The New Georgia Project, a nonpartisan effort that Abrams set up in 2013 to register 800,000 unregistered minority voters, has also faced criticism that it fraudulently registered voters and wasted millions of dollars from private donors.

“The only way for voters to get clarity on a growing list of ethical issues concerning her finances is to see her tax returns and payment history for her entire tenure in the state Legislature,” Georgia GOP Chairman John Watson told the Atlanta Journal-Constitution on Tuesday night. “There should be no ‘forgetting’ or ‘misfiling’ with the IRS.”

Still, political analysts say that Abrams’ overwhelming primary victory already goes a long way in countering the idea that African American Democrats cannot be viable candidates in conservative Southern states.
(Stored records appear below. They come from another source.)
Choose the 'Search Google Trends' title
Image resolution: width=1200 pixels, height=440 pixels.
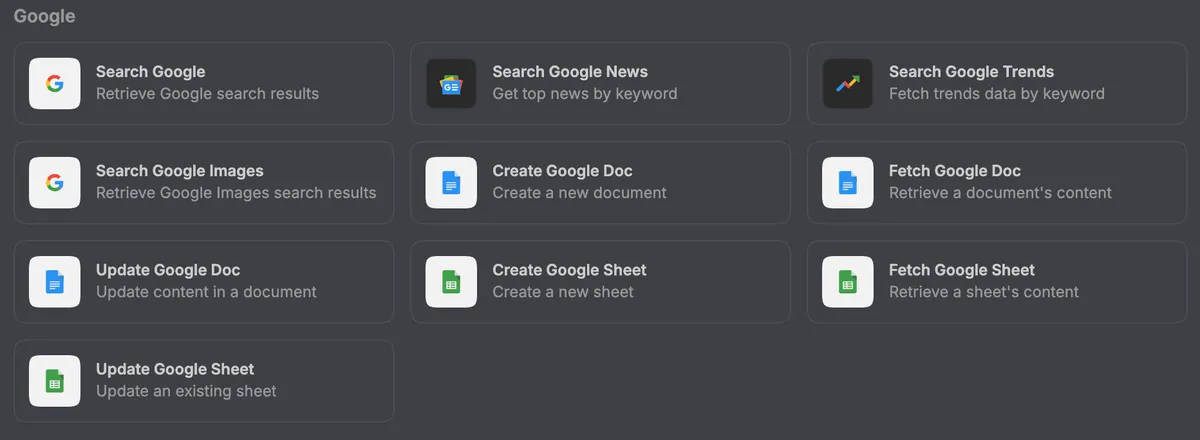(x=971, y=72)
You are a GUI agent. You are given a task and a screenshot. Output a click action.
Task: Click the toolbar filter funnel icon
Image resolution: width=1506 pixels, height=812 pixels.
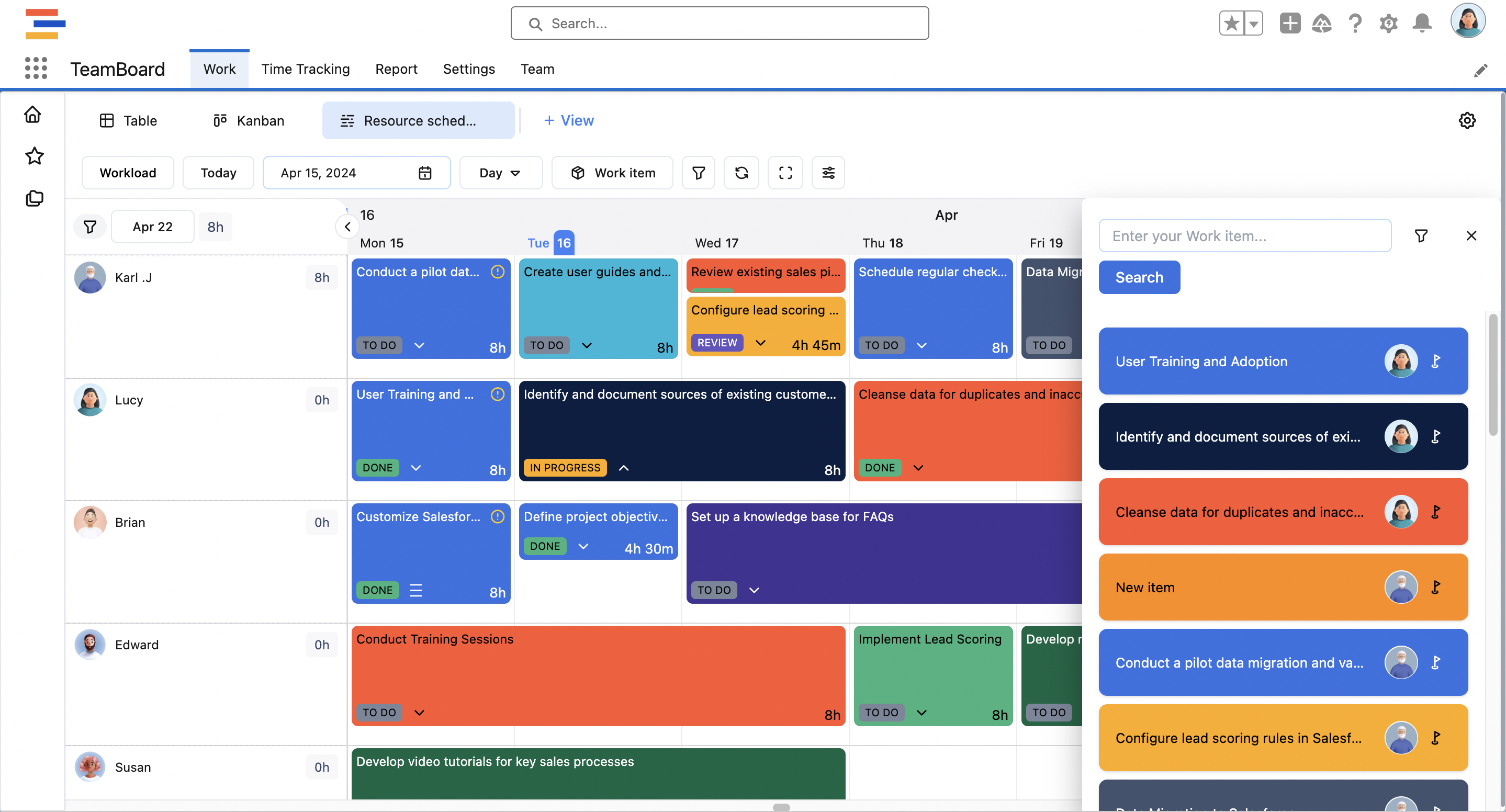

“She passed the first test,” Gillespie said. “The second test is not just whether or not she wins, because the fundamentals still favor Republican candidates in this state … but if she’s actually able to over-perform relative to other Democratic candidates.”

In the 2014 election for governor, Jason Carter, a white state senator and the grandson of former President Jimmy Carter, won 44.9% of the vote compared with incumbent Nathan Deal’s 52.7%.

Gillespie said that simply doing better than Carter would be a victory of sorts for Abrams.

“The problem might just be a problem of numbers,” she said. “The problem is the D behind her name, not the color of her skin. And that’s something that could be overcome in the long run, with a greater mobilization within the party and waiting for the demographics of the state to catch up.”